WHAT YOU WILL DO —
1. Set down word for word the part of the R notebook below that opens with the words containing "Try executing this" and closes with "library(feather)".
2. According to the R notebook below, which key combination runs a chunk when the cursor is placed inside it?

This is an R Markdown Notebook. When you execute code within the notebook, the results appear beneath the code.

Try executing this chunk by clicking the Run button within the chunk or by placing your cursor inside it and pressing Ctrl+Shift+Enter.

library(jsonlite)
library(tidyverse)
library(tidytext)
library(stringr)
library(scales)
library(tidyjson)
library(purrr)
library(lubridate)
library(broom)
library(plotly) 
library(feather)
#This takes a while - no need to do unless  wnating to update
#nyp <- fromJSON('https://raw.githubusercontent.com/nyphilarchive/PerformanceHistory/master/Programs/json/complete.json')
work_to_data_frame <- function(work) {
  workID <- work['ID']
  composer <- work['composerName']
  title <- work['workTitle']
  movement <- work['movement']
  conductor <- work['conductorName']
  soloist <- work['soloists']
  return(c(workID = workID,
           composer = composer,
           title = title,
           movement = movement,
           conductor = conductor,
           soloist = soloist))
}
expand_works <- function(record) {
  if (is_empty(record)) {
    works_db <- as.data.frame(cbind(workID = NA, 
                                composer = NA, 
                                title = NA, 
                                movement = NA, 
                                conductor = NA, 
                                soloist = NA))
    } else {
      total <- length(record)
      works_db <- t(sapply(record[1:total], work_to_data_frame))

SUPPLIED INFORMATION —
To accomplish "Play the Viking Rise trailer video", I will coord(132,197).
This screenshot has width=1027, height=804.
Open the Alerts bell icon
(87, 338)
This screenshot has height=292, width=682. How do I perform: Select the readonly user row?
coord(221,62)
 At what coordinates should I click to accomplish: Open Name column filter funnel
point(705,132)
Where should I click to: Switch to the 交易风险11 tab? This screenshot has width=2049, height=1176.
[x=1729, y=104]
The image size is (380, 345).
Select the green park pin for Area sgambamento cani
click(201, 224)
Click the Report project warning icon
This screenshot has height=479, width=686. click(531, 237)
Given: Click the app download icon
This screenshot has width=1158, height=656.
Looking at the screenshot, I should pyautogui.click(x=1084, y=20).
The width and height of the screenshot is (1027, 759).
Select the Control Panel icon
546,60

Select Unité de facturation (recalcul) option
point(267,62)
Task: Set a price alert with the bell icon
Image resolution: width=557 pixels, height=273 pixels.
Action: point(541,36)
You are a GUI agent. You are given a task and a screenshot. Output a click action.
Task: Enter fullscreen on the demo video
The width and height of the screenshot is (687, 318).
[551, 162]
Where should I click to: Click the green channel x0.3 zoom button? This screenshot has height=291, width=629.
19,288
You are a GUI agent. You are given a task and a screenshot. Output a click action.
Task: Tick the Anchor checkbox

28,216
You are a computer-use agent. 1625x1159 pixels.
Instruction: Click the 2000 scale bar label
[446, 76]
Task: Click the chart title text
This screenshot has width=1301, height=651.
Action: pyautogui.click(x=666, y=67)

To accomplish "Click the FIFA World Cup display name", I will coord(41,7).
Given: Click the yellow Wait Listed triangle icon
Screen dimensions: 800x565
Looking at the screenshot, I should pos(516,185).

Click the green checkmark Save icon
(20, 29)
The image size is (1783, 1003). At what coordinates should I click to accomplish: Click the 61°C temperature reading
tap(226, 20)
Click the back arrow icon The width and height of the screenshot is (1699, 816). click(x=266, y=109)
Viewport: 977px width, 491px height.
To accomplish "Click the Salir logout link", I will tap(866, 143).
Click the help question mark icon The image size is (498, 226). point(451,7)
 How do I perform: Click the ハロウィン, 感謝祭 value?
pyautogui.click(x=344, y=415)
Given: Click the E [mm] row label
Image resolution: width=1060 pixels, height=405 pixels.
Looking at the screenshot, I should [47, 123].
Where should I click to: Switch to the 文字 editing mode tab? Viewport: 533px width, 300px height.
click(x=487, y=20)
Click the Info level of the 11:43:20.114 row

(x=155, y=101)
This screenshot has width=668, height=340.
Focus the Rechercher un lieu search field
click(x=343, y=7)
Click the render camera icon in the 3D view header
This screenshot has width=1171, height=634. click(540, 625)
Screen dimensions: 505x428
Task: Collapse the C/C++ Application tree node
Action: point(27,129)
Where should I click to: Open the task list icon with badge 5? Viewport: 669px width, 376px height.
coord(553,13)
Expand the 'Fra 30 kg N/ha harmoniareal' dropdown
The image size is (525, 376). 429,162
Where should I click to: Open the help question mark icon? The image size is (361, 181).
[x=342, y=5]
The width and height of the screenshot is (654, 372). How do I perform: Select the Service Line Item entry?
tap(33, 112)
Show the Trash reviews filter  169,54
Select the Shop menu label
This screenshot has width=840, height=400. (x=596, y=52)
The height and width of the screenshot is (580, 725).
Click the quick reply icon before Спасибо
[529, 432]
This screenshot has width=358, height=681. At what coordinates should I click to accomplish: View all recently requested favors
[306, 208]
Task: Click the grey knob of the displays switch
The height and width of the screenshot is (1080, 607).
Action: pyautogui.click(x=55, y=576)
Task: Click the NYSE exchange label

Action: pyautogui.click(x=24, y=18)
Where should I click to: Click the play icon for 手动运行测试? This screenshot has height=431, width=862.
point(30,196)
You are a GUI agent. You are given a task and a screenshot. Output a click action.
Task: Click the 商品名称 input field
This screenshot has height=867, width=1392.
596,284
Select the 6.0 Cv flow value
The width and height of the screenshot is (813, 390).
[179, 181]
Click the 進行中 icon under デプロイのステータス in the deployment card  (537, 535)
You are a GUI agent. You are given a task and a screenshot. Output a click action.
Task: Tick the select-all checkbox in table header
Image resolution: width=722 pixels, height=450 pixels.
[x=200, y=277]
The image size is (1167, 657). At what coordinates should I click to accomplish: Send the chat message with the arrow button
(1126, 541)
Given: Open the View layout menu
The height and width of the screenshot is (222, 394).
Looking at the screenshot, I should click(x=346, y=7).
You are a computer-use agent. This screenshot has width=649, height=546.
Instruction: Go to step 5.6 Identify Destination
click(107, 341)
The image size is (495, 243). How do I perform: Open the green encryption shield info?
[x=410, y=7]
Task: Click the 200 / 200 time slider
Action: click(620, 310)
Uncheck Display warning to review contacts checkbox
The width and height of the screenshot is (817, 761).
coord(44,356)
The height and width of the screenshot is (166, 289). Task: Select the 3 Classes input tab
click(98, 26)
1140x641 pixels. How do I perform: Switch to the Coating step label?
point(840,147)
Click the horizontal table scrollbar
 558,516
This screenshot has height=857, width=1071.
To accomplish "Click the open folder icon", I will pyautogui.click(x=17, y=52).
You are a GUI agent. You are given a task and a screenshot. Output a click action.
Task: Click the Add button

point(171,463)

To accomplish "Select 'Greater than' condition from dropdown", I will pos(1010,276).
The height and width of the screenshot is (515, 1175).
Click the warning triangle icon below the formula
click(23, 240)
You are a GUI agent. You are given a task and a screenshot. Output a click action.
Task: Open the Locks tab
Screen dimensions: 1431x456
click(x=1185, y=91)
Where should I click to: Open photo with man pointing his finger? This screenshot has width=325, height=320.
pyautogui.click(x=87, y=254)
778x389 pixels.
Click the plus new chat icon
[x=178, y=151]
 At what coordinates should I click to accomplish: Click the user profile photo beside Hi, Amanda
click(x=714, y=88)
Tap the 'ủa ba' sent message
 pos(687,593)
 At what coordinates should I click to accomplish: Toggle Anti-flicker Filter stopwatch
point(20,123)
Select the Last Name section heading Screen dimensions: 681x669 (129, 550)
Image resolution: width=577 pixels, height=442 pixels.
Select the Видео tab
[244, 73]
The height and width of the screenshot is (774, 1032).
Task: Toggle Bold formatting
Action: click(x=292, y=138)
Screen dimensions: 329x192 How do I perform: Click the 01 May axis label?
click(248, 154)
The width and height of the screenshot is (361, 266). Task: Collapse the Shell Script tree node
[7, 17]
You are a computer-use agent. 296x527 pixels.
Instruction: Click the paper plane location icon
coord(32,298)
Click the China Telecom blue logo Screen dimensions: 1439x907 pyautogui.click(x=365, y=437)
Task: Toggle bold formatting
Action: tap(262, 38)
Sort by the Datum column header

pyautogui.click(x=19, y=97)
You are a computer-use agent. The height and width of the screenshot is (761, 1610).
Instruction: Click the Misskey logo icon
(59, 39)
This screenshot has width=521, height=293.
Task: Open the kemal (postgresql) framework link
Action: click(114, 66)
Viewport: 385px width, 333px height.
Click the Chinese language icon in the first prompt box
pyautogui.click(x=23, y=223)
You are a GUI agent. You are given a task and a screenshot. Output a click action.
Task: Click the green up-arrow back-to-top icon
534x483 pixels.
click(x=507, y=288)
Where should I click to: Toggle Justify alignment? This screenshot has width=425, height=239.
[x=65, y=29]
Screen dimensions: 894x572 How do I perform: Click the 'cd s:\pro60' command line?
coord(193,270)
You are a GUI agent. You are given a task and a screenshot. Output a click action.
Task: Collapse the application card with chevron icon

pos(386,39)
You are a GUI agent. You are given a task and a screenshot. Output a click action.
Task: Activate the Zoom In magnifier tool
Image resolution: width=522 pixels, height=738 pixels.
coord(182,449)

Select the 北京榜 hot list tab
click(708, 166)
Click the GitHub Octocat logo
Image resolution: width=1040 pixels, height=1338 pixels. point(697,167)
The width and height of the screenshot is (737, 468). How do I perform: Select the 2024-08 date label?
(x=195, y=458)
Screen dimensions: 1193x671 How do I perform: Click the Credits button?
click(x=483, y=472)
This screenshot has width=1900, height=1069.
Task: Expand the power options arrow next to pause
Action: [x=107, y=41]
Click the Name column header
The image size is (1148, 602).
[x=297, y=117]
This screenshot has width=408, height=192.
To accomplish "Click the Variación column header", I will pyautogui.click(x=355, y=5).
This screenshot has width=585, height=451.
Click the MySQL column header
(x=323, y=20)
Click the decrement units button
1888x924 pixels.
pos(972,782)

SOLVED TASKS —
1.
Try executing this chunk by clicking the Run button within the chunk or by placing your cursor inside it and pressing Ctrl+Shift+Enter.

library(jsonlite)
library(tidyverse)
library(tidytext)
library(stringr)
library(scales)
library(tidyjson)
library(purrr)
library(lubridate)
library(broom)
library(plotly) 
library(feather)

2. Ctrl+Shift+Enter